Окатило волной холода, запуская по коже целую бурю мурашек. Поежился, осматриваясь по сторонам, накинул на плечи плед. Кондиционер не работает, в комнате явно под тридцать градусов, как никак середина июля. Но меня знобит. К таким резким и внезапным порывам холода в самые неочевидные моменты привык давно. Как и к шорохам, шагам, и ощущению чужого присутствия, которые преследовали с того самого проклятого лета. Когда это началось думал, что едет крыша, никому не говорил, подавляя приступы страха и паники. Но однажды заметил, что мать чувствует тоже самое. Шесть лет назад, в середине июля. Черт, опять середина июля, что за проклятый месяц. Мы сидели на веранде. Лиза, младшая сестра, вернулась из школы и крутилась возле. Мама задрала ноги на ротанговую скамью и пила чай, не обращая внимания на нас. Она вообще не обращала внимания ни на что, с того самого лета. И в кружке чая всего половина, остальное – вино. Пила много, даже слишком, часто из-за этого ругалась с отцом. Ругались конечно громко сказано, так немые упреки и ворчание. Папа больше злился на себя, и переживал за детей. Матери же было все равно, она ушла в себя, полностью отрешившись от мира. Тем июльским днем она смотрела куда-то поверх забора безучастным взглядом. Я взял со стола заветревшееся яблоко, надкусил и всем своим существом ощутил холод, как будто рядом открыли огромный холодильник. Волосы на загривке зашевелись, на руках встали дыбом. В такие моменты почему-то сразу хочется в туалет, даже если помочился пять минут назад. Помню, что запаниковал, повернулся к матери, ища защиты и поддержки. Её взгляд изменился, отрешенность пропала. Весь её вид выражал только одно чувство –страх. Кожа мамы покрылась мурашками, казалось, что они проступают даже через платье.

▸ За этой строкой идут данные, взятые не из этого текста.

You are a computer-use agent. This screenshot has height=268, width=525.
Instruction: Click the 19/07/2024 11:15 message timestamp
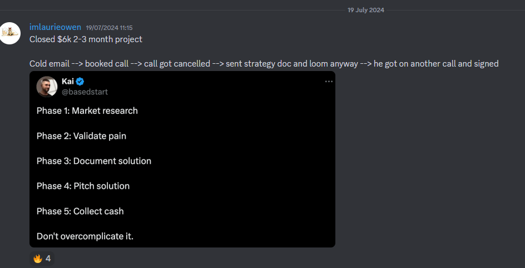[x=109, y=28]
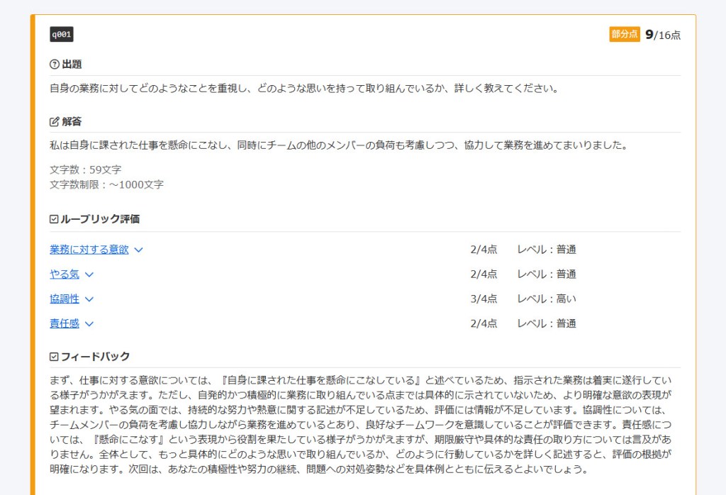Click the orange 部分点 badge
Viewport: 726px width, 495px height.
625,34
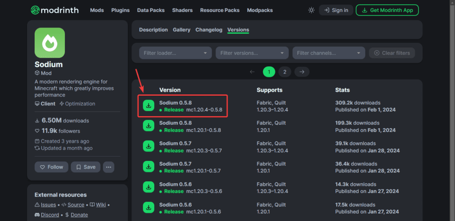Expand the Filter loader dropdown
Image resolution: width=455 pixels, height=221 pixels.
[x=176, y=53]
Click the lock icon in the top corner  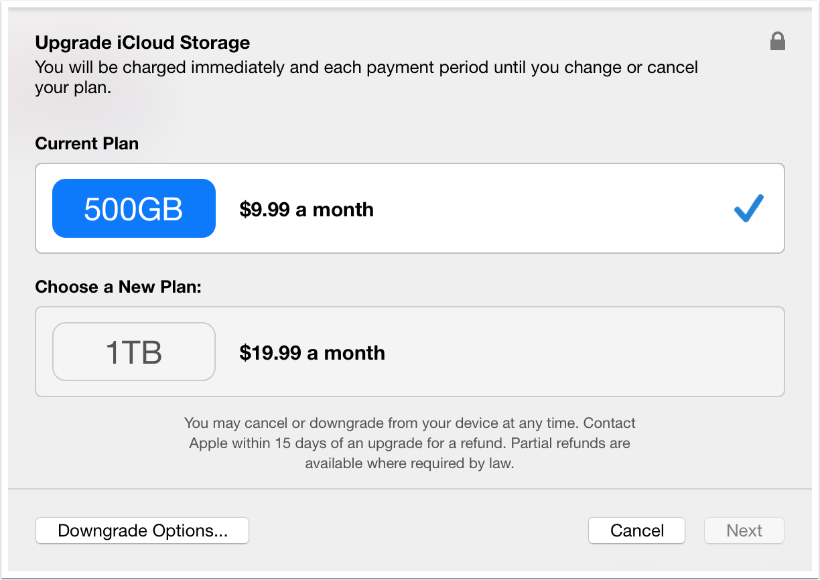tap(777, 42)
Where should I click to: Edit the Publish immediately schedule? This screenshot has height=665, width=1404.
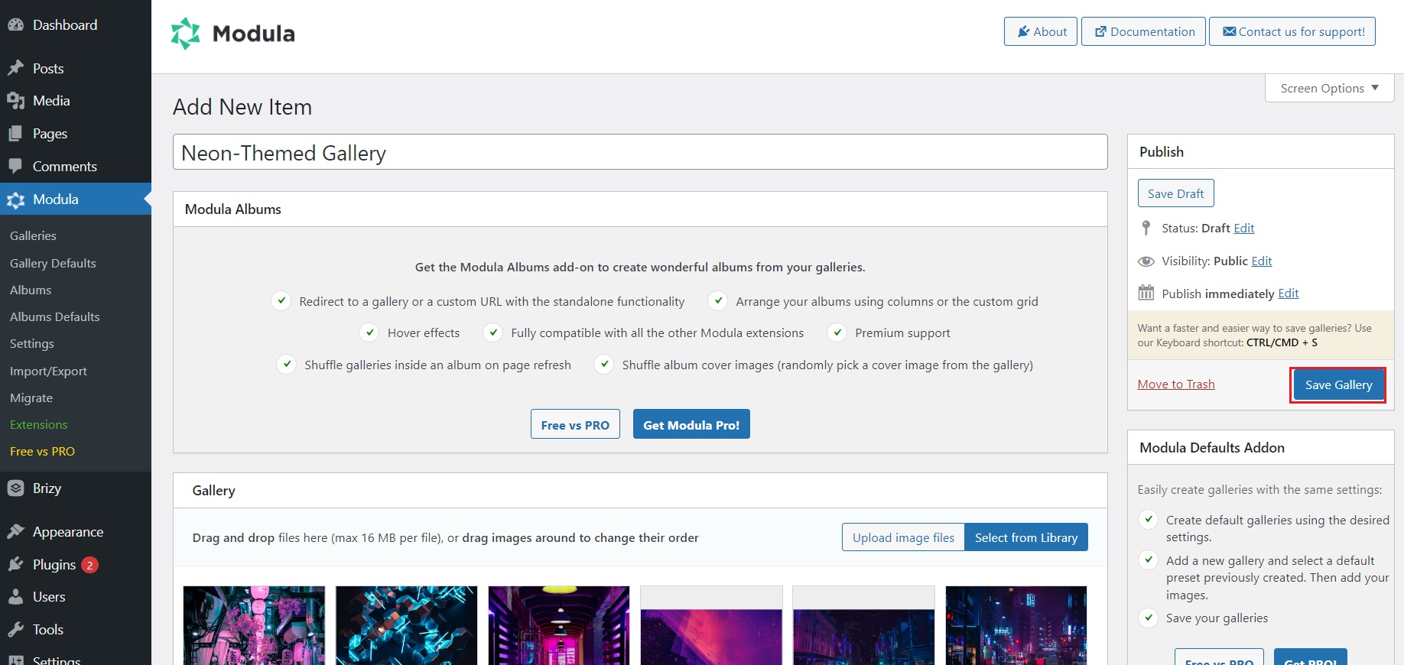click(x=1288, y=294)
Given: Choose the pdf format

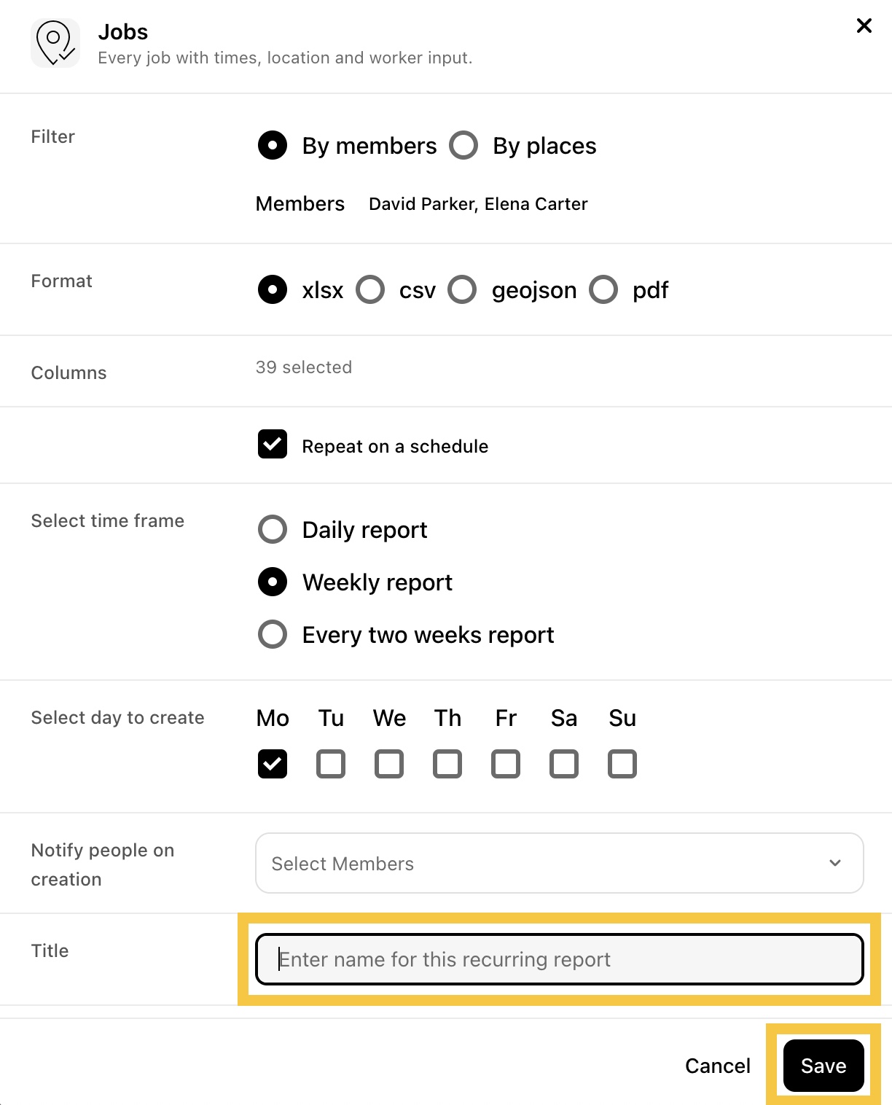Looking at the screenshot, I should 603,289.
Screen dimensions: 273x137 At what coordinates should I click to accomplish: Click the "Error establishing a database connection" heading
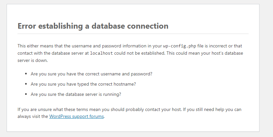point(93,26)
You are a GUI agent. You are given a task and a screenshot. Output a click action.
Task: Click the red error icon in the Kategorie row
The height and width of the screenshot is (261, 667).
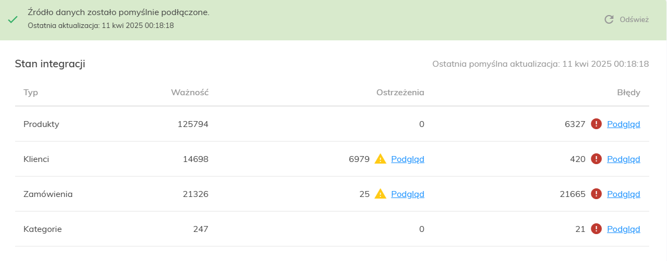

Тогда я понял, что не один такой, и это успокоило. Может мне стоило поговорить с ней, может она тоже думала, что сходит с ума, но я не решился. Отложил на потом. И откладывал еще полгода, пока она не умерла. В день ее смерти отца не было дома, только я и Лиза. Уехал в командировку. Я проснулся и понял, что проспал школу, на часах было девять пятнадцать. Выйдя в коридор, поймал себя на мысли, что дом стал пустым и чужим, ощутил это нутром. Предчувствие ужасного свернуло мои внутренности в комок. Было тихо, вообще ни звука, словно я оглох. Подошел к родительской спальне, постучал, но ответа не последовало. Мама лежала в постели, такая же холодная и бледная, как и отец в кресле напротив. Остановка сердца, в сорок то лет. Злая шутка судьбы - именно я обнаружил обоих родителей мертвыми. В руках она сжимала фотографию Леры, средней сестры. Холод стоял, как в морозильнике. Точно не помню, может воображение, но тогда мне показалось, что из рта вырывались клубы пара. Самое странное - отец очень спокойно отреагировал на её смерть. Поминки не устраивали. Только молча собрались втроем, заказав еды. С мамой умерли те остатки домашнего очага, что еще теплились после происшествия. Тело кремировали и рассеяли прах в море, так же молча, даже без слез. Вообще молчание стало нашим постоянным спутником. Одно злосчастное лето перевернуло жизнь всей семьи.
Часто вспоминаю тот июль. Летний месяц обещал стать лучшим из всех, что я видел. Отец купил яхту, мечту всей жизни. Он был одержим мореходством. Все свободное время проводил в яхт-клубе, кабинет ломился от кубков, наград и медалей. Папа привез нас на причал и показал покупку с такой гордостью, словно сам ее построил. Яхта была великолепна. До сих пор перед глазами, как цветная фотография. Яркое солнце, волны бьются об белоснежный борт, ветер посвистывает в тросах мачты, глаза слепит солнечными зайчиками. Мама, которая еще умела улыбаться с совсем крошечной Лизой на руках. И заливистый смех Леры. Я плохо её помню, сколько ни старался, почти все что осталось – заливистый смех и непослушная кудряшка свисающая на лоб. Ей было три года, и большая белая лодка с огромным парусом была для нее, как сани деда мороза – волшебная.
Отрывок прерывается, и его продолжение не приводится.